-- Exercise aim --
Copy the part of the items that opens with the line containing "Disable the Active only toggle" and closes with the line containing "pyautogui.click(x=126, y=353)", keeping every character as it appears.

§ §

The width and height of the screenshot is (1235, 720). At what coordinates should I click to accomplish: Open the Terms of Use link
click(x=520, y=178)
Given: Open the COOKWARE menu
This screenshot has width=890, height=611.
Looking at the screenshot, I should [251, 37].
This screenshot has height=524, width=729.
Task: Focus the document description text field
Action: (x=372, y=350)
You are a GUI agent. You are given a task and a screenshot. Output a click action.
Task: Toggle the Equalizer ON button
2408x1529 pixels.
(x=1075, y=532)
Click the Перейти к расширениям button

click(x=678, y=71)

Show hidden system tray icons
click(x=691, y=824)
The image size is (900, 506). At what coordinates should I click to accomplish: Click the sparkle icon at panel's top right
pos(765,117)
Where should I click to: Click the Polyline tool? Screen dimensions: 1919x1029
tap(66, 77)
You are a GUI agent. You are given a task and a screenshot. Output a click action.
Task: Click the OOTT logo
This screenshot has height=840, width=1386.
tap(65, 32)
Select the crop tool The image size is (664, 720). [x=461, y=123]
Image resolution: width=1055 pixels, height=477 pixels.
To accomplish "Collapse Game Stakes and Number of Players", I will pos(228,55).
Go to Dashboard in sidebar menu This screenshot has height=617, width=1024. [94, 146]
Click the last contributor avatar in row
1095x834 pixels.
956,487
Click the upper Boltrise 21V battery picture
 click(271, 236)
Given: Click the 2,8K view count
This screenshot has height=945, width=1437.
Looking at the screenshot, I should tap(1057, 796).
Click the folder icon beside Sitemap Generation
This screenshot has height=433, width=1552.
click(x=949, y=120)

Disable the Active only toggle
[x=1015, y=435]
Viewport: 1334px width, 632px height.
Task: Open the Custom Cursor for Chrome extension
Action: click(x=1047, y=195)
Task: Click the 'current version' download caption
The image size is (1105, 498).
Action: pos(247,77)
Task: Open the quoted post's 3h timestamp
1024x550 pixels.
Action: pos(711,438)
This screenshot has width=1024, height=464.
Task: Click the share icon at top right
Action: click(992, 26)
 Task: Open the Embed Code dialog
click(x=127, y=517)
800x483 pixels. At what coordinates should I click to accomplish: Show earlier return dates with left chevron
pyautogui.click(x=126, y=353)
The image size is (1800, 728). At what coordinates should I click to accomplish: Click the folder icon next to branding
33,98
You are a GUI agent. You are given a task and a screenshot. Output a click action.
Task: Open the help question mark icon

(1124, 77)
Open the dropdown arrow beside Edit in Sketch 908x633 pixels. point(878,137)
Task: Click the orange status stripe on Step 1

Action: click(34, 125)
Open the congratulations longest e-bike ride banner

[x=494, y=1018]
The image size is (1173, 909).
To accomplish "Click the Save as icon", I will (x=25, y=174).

§ §

-- Solution for this exercise --
Disable the Active only toggle
[x=1015, y=435]
Viewport: 1334px width, 632px height.
Task: Open the Custom Cursor for Chrome extension
Action: click(x=1047, y=195)
Task: Click the 'current version' download caption
The image size is (1105, 498).
Action: pos(247,77)
Task: Open the quoted post's 3h timestamp
1024x550 pixels.
Action: pos(711,438)
This screenshot has width=1024, height=464.
Task: Click the share icon at top right
Action: click(992, 26)
 Task: Open the Embed Code dialog
click(x=127, y=517)
800x483 pixels. At what coordinates should I click to accomplish: Show earlier return dates with left chevron
pyautogui.click(x=126, y=353)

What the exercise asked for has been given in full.